Inmiddels heeft Curaçao met betrekking tot deze vijf punten de nodige stappen gezet. Al blijven er ook nog inhoudelijke risico’s en zorgen over de uitvoering bestaan. Om die te beperken zijn in de Uitvoeringsagenda nadere afspraken vastgelegd en wordt de voortgang door de Tijdelijke Werkorganisatie nauwlettend gemonitord om tijdig te kunnen bijsturen.

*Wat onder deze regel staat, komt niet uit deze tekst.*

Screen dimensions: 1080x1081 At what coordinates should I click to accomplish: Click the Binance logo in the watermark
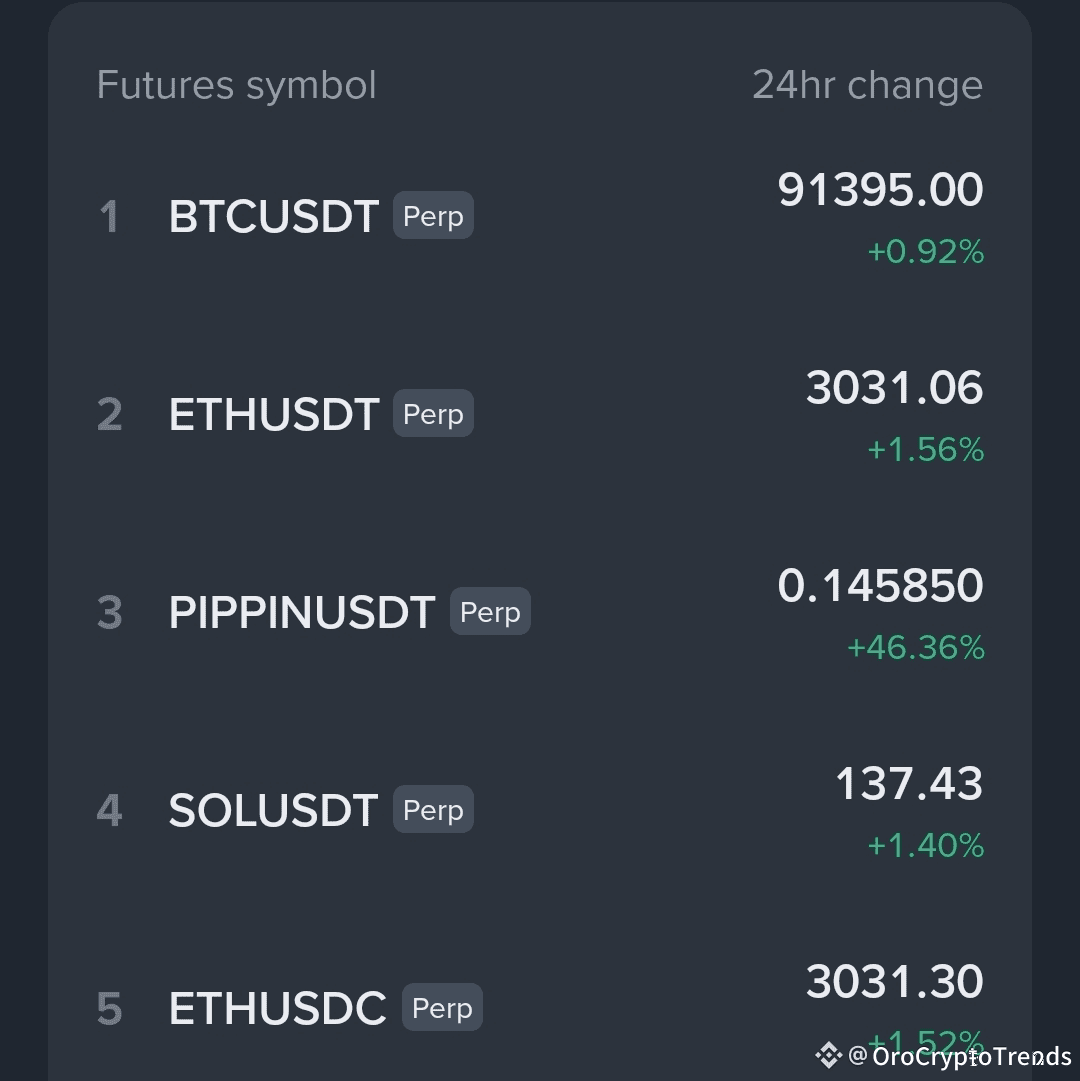tap(828, 1055)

Liquiditeitsbehoefte en afwijking begrotingsnorm

De RMR heeft besloten dat Curaçao heeft voldaan aan de door de RMR gestelde voorwaarden en gaat daarom over tot het toekennen van ANG 76 miljoen liquiditeitssteun voor het vierde kwartaal van 2021. Bijgaand ontvangt uw Kamer het Toetsingskader bij deze te verstrekken liquiditeitslening.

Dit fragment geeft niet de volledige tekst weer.